How to complete this task
Leave the images aside and copy out the whole listing, exact to the word.
----------
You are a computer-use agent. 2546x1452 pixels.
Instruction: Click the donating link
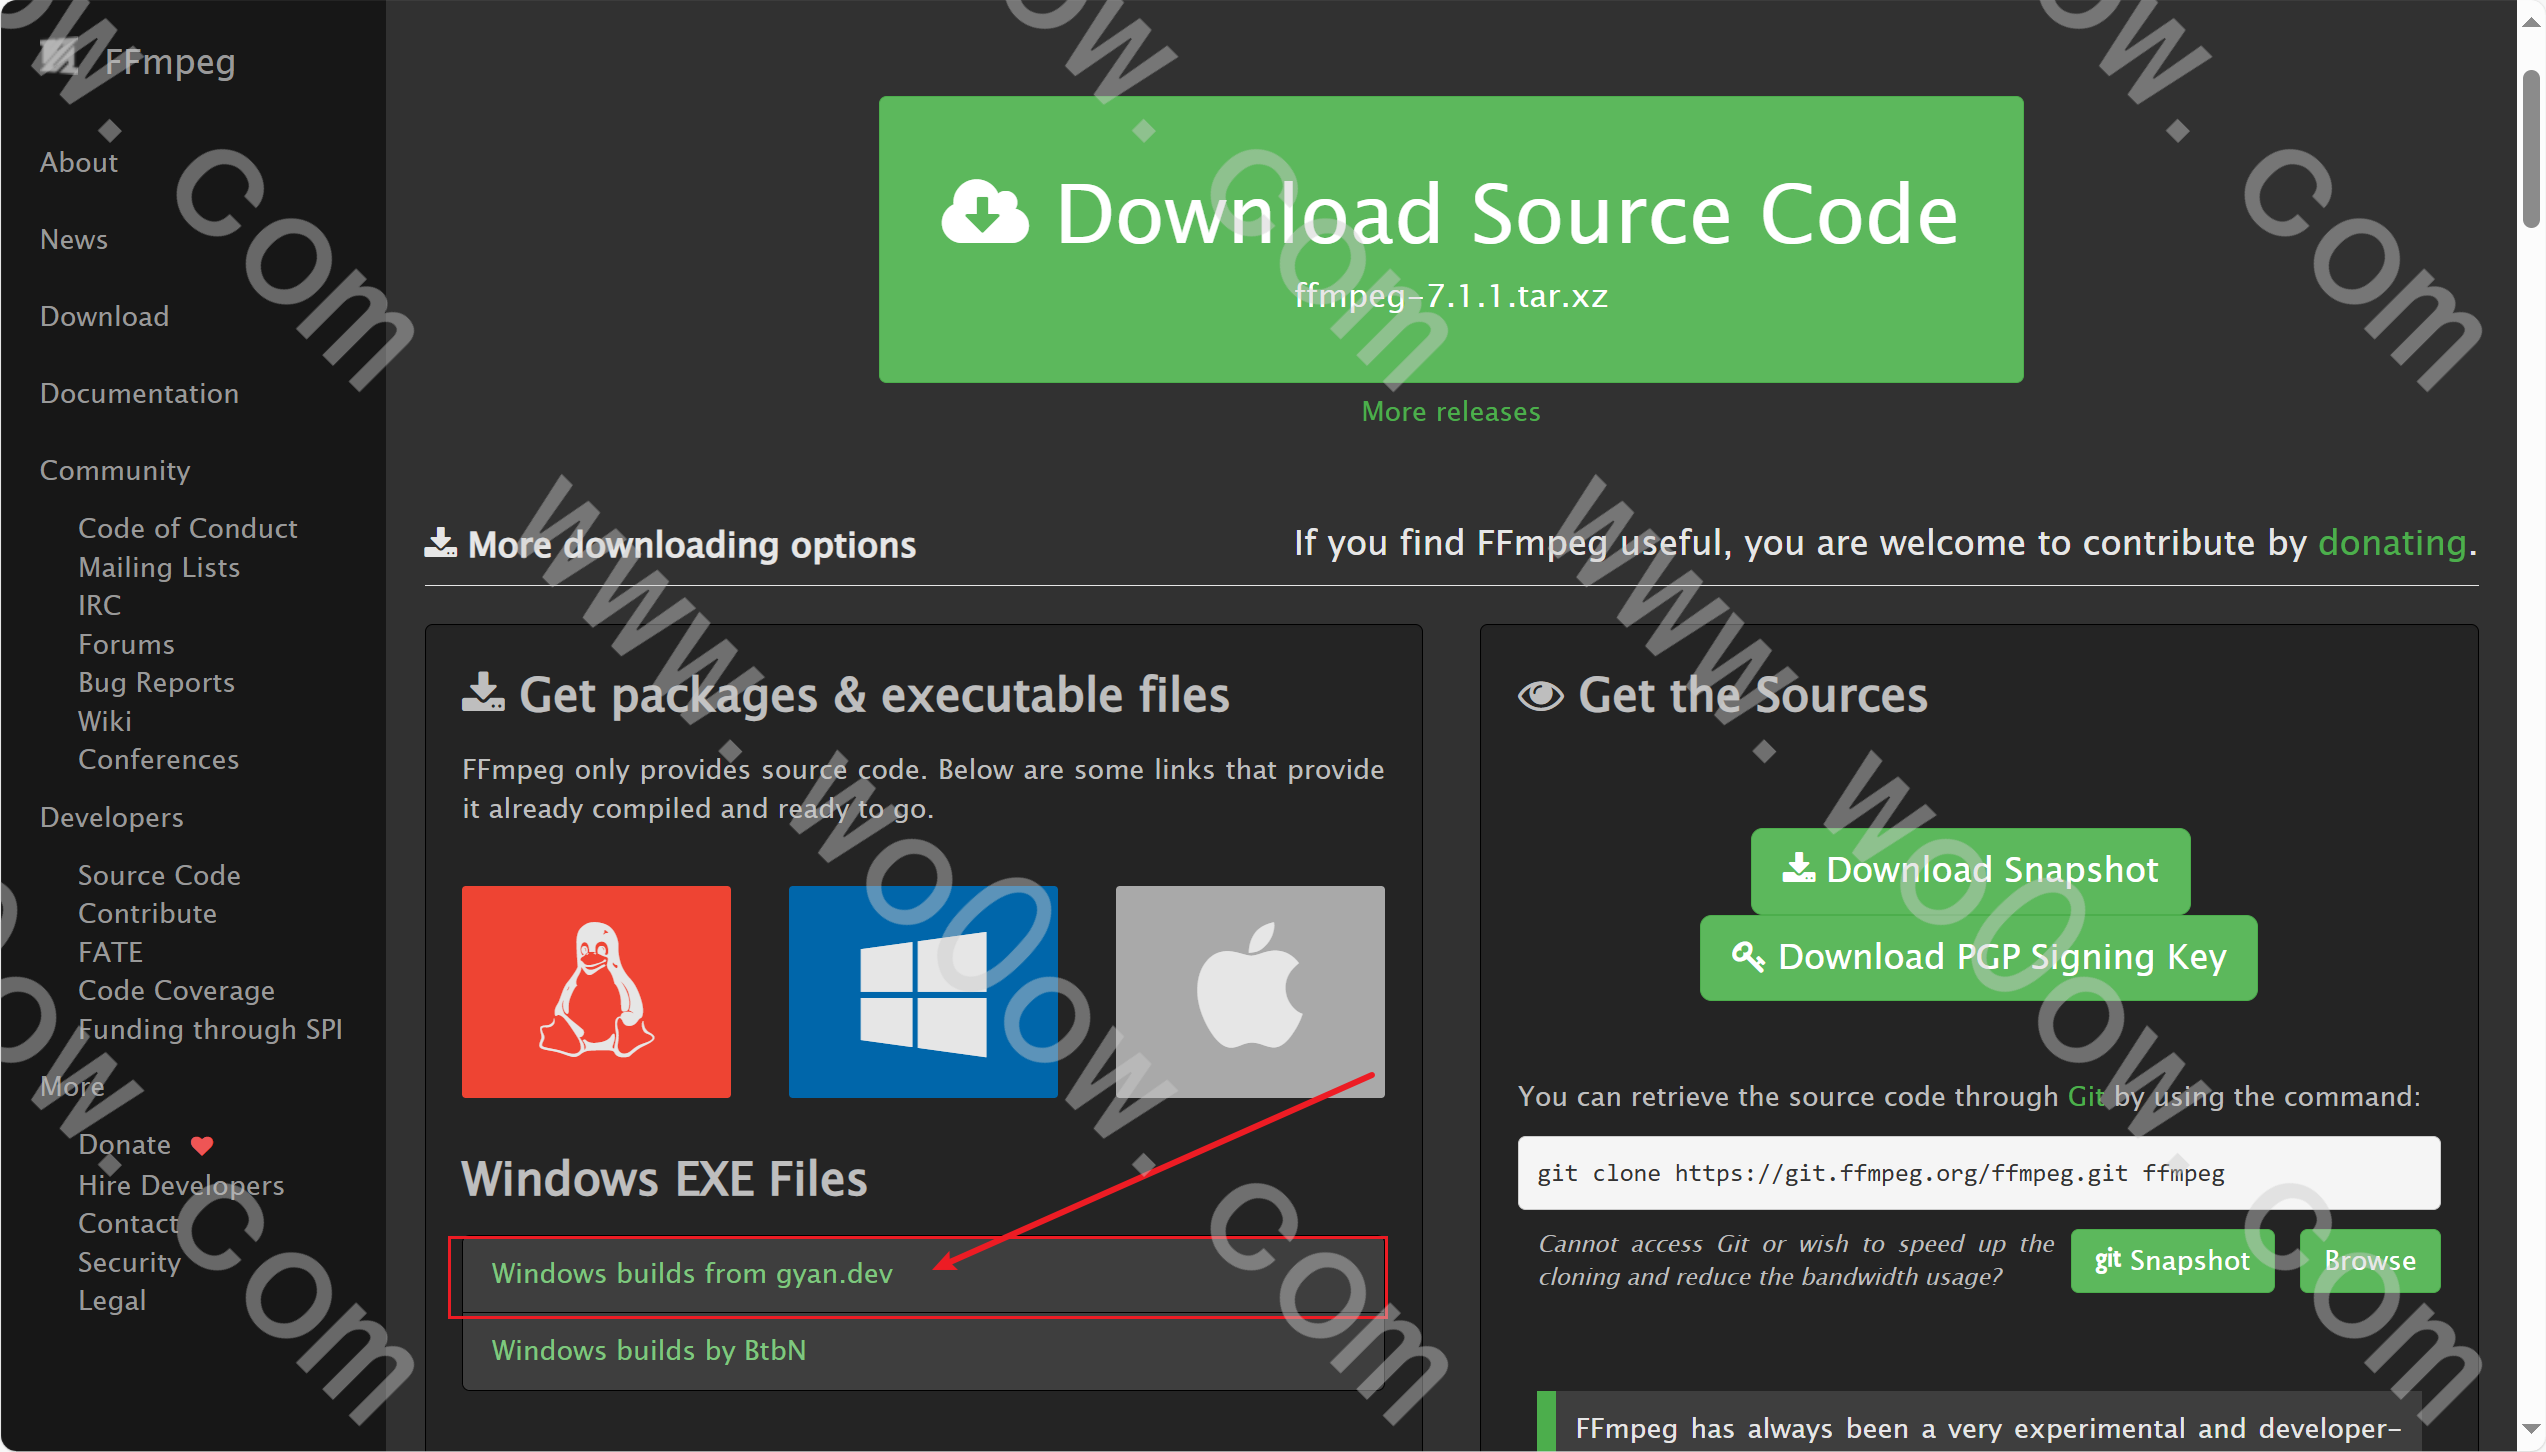(2392, 543)
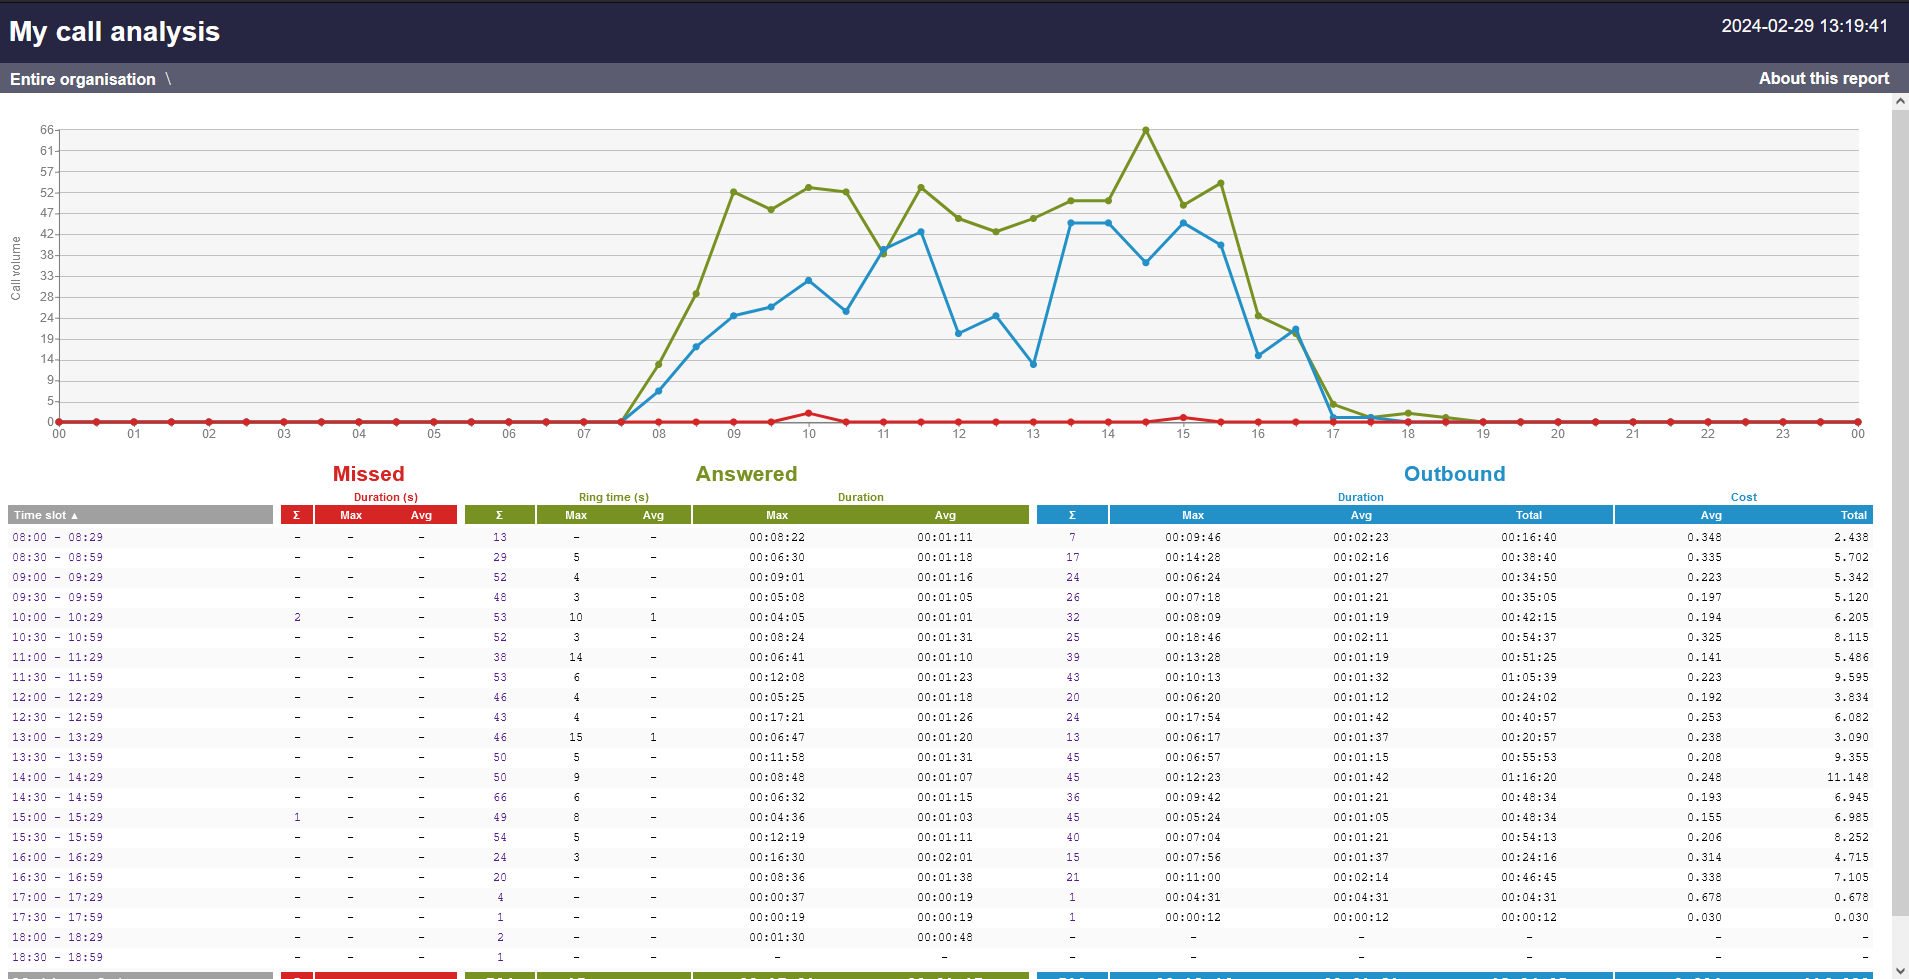Image resolution: width=1909 pixels, height=979 pixels.
Task: Open the About this report page
Action: pyautogui.click(x=1822, y=78)
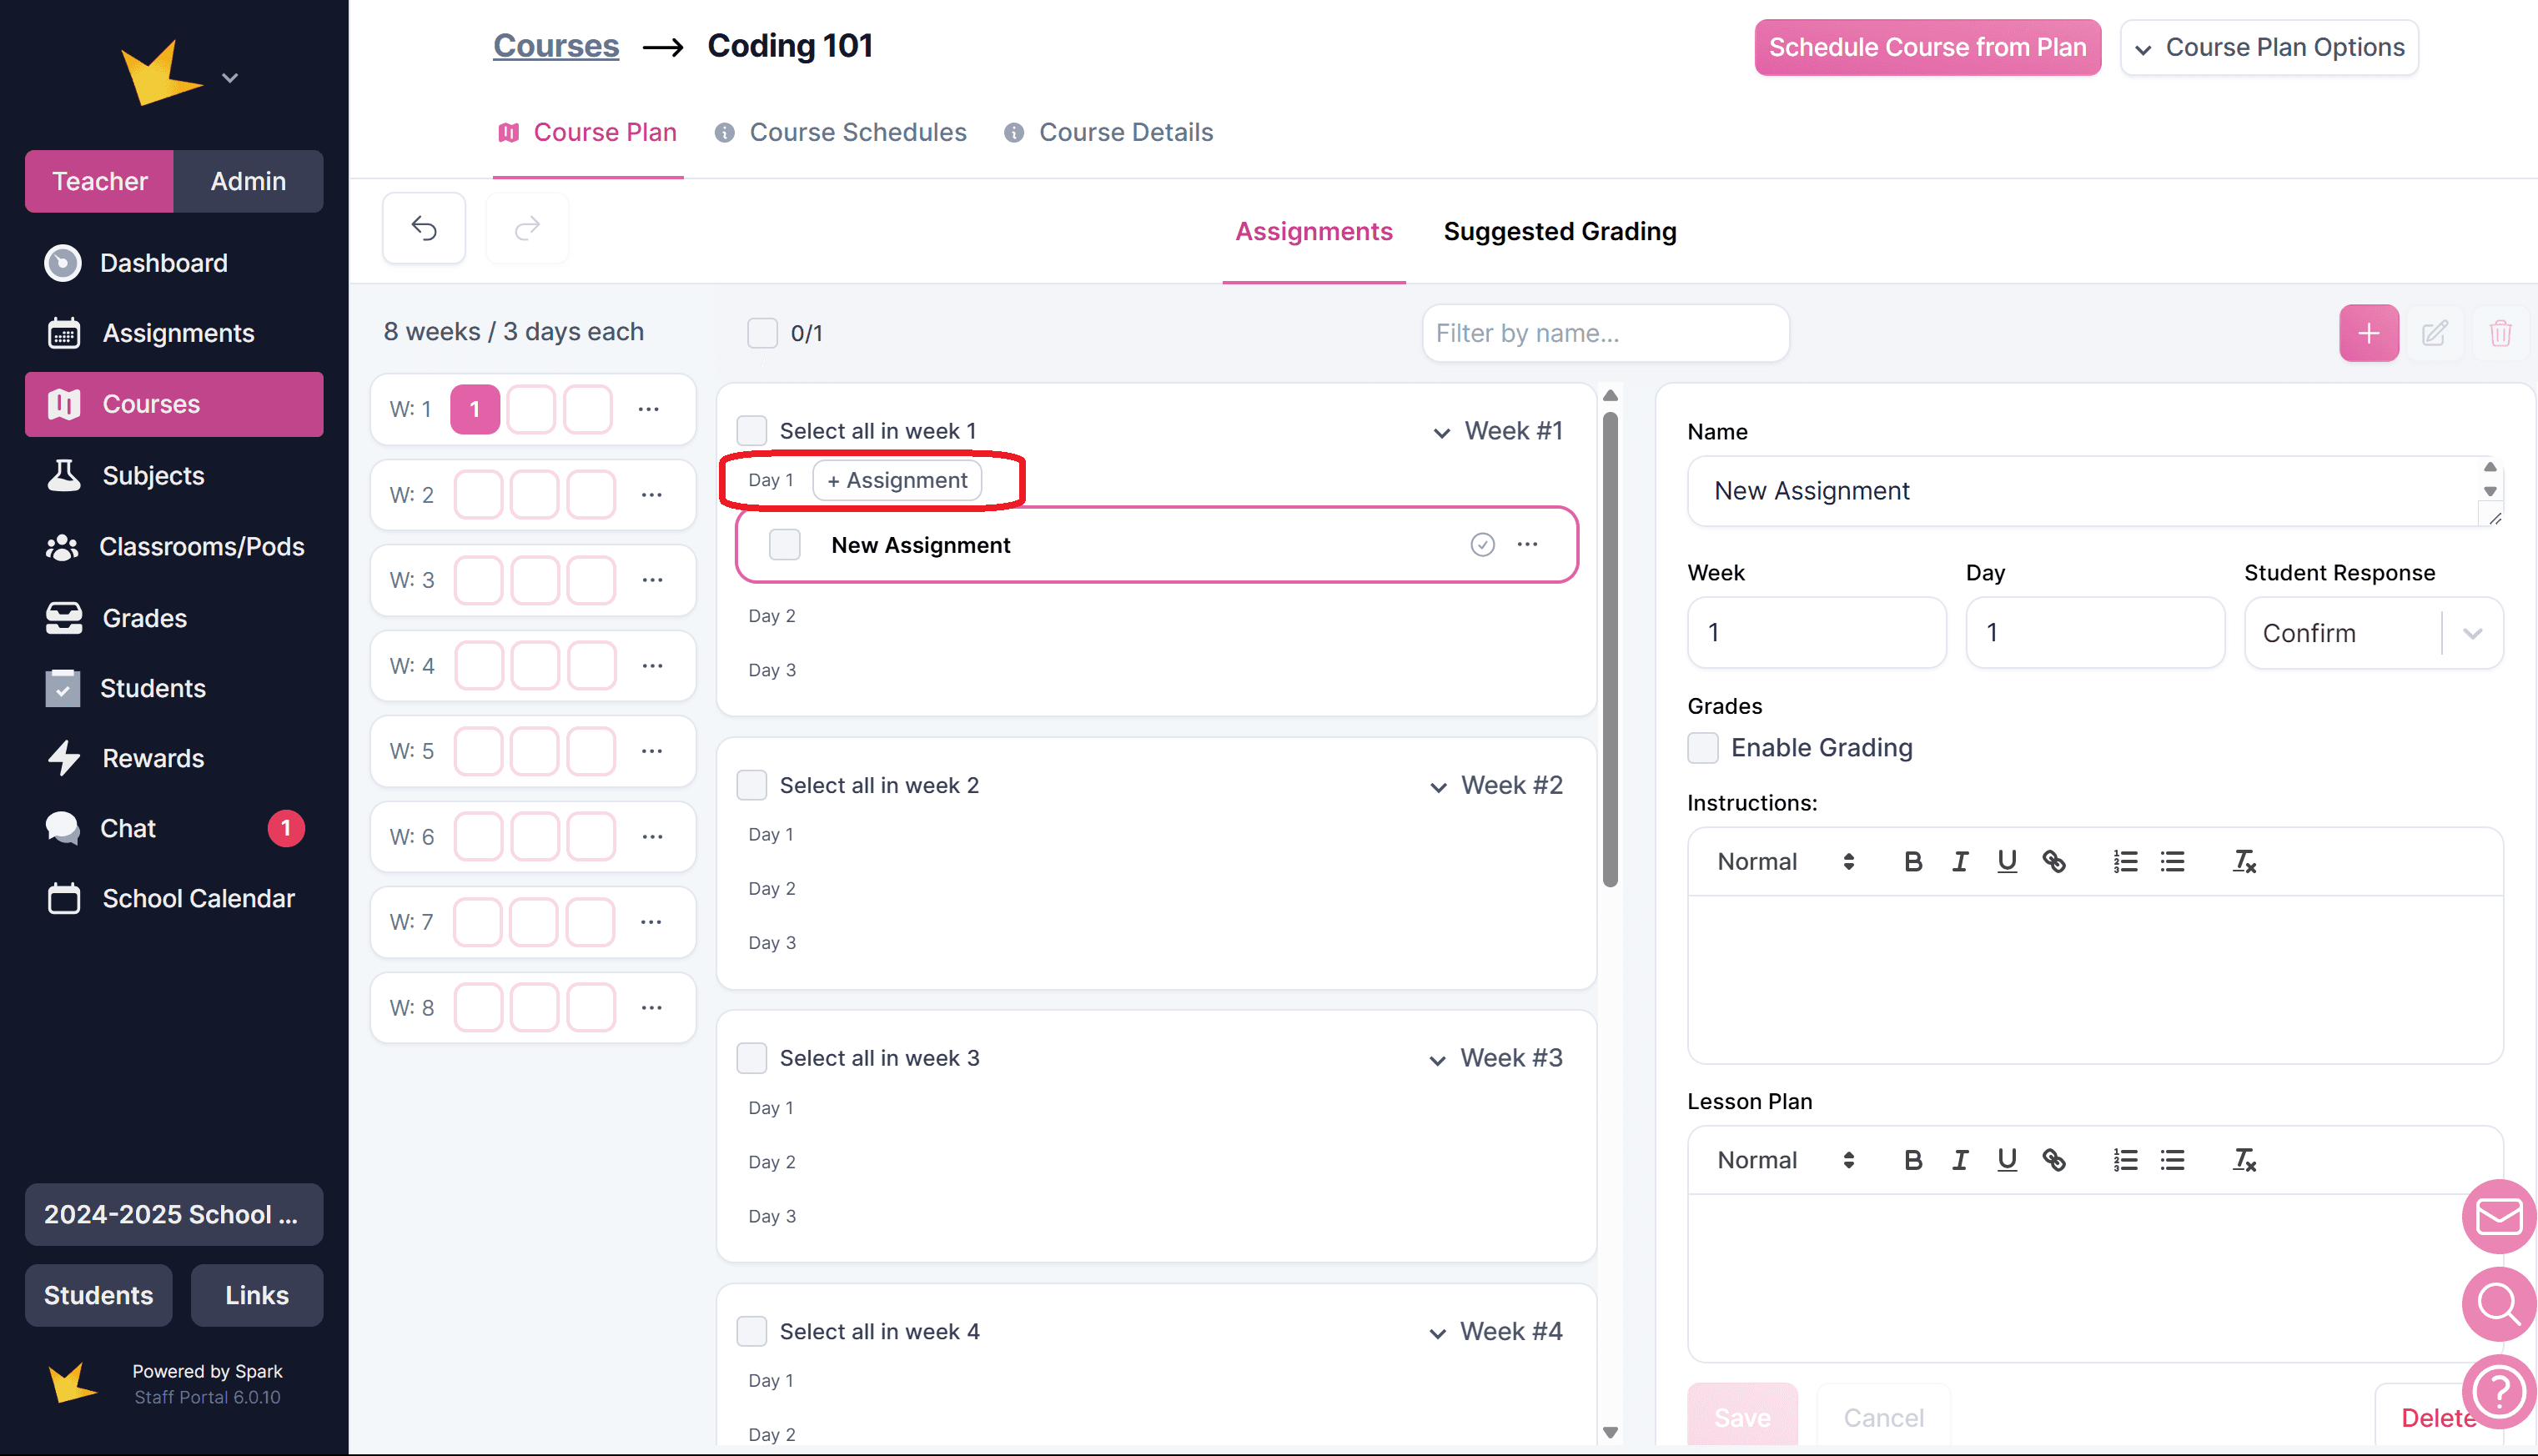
----------
Response
You are a computer-use agent. 2546x1452 pixels.
Instruction: Click the donating link
(2392, 543)
Image resolution: width=1909 pixels, height=979 pixels.
Task: Open the About this report page
Action: pyautogui.click(x=1822, y=78)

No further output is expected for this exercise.